«Les monstres ça n’existe pas. C’est la société. » C’est par ces mots que s’est exprimée Adèle Haenel, le 4 novembre 2019 dans un live de Mediapart, après avoir dénoncé les multiples agressions sexuelles de Christophe Ruggia à son encontre pendant son adolescence. Deux ans après #MeToo, la question des violences dont les femmes sont victimes reste au cœur du mouvement féministe qui traverse le monde.
« El violador eres tu »
Avec l’irruption du mouvement de masse féministe que nous vivons en ce moment, l’un des acquis est que c’est désormais à une échelle de masse, et non plus au seul niveau d’une poignée de féministes, que les violences subies par les femmes ont été démasquées comme un phénomène structurel, c’est-à-dire lié à la structure de la société. Si autant de femmes sont victimes, c’est que les hommes qui commettent les violences sont nombreux, ou selon l’adage féministe : « L’homme violeur n’est pas un fou, c’est le fils malade du patriarcat ». C’est en cela que rendre visible la violence et dire d’où elle vient, la nommer, est une nécessité. Une nécessité qui permet en outre de sortir de l’acte individuel et de la honte qui nous est imposée par la société.
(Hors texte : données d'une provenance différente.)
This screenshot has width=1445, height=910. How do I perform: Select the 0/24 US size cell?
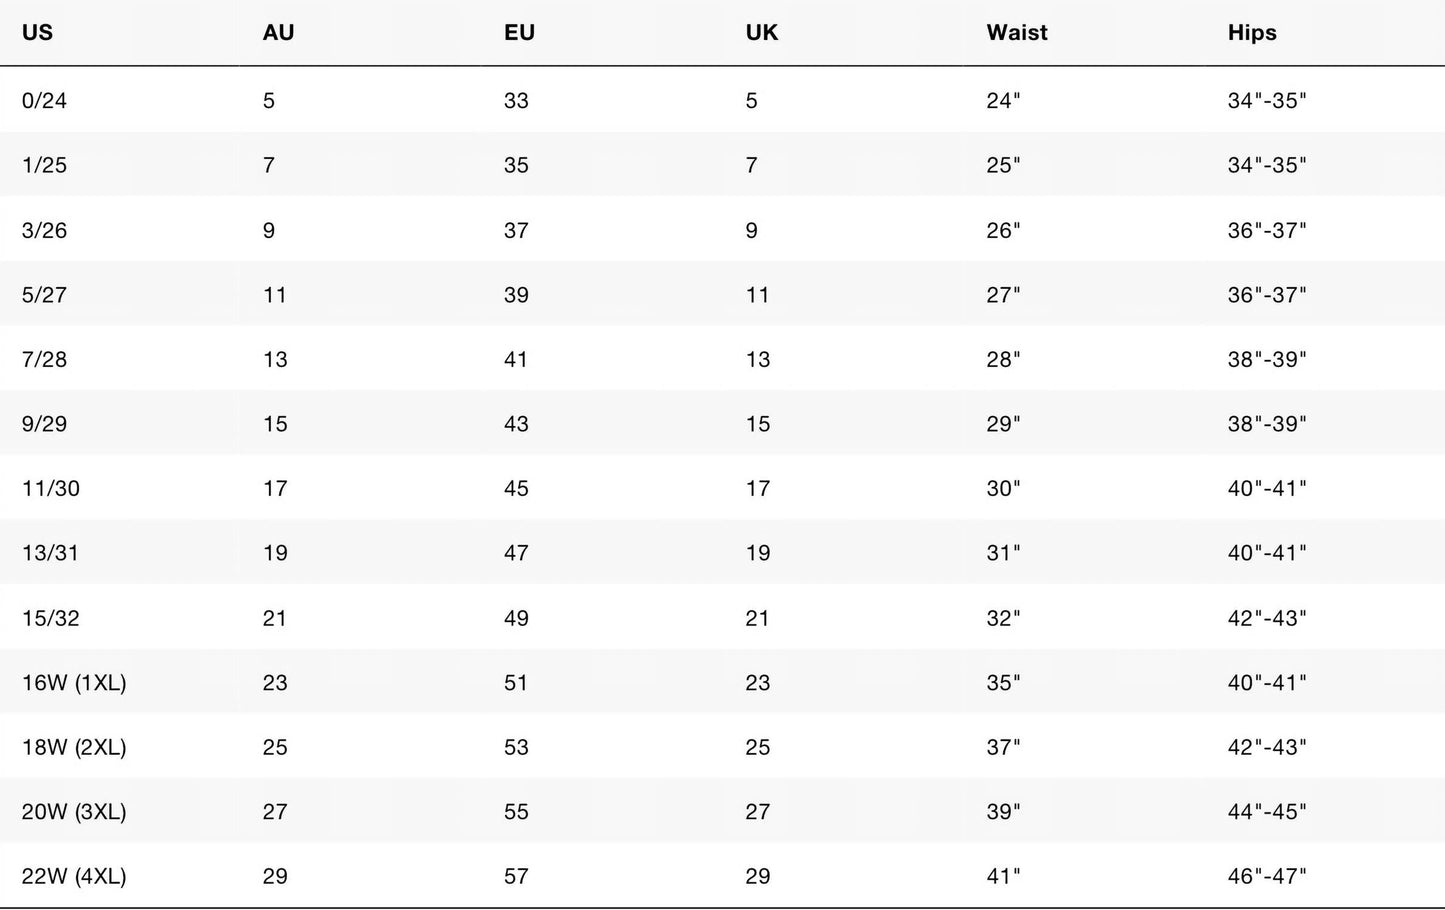coord(44,100)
Si la violence est systémique, c’est qu’elle est utile au système
Si la visibilité et la libération de la parole sont des avancées, en rester à cette seule étape ne servira à rien. Même si des mouvements de masse ont émergé sur cette question, nous en restons encore à une analyse superficielle : celle d’un ancien système profondément ancré qu’on aurait du mal à chasser des mentalités. Ainsi, avec de l’éducation et quelques réformes, on pourrait mener la lutte, comme pour l’alcool au volant et les accidents de la route.
Mais les idées ne flottent pas en l’air, l’idéologie qui domine est là pour servir un système et ce système c’est le capitalisme. La violence sert à maintenir l’ensemble des femmes dans une situation de domination pour permettre la reproduction de la force de travail et, a fortiori, maintenir les femmes prolétaires dans des emplois moins qualifiés, précaires, sous-payés, pour garder une main-d’œuvre plus malléable comme c’est le cas aussi des travailleurEs racisés, en particulier des sans-papiers.
Au cœur du système
Une fois que ce constat est posé, on peut alors se rendre compte que la violence se trouve au cœur même du système capitaliste, comme outil de maintien de la domination et des rapports hiérarchiques qui en découlent. Toute stratégie réformiste est alors vouée à l’échec : qu’elle se focalise sur les rapports inter-individuels de manière prétendument radicale, ou sur la demande de mesures répressives. Pour sortir de ce système de violence, il faut détruire le système qui l’utilise.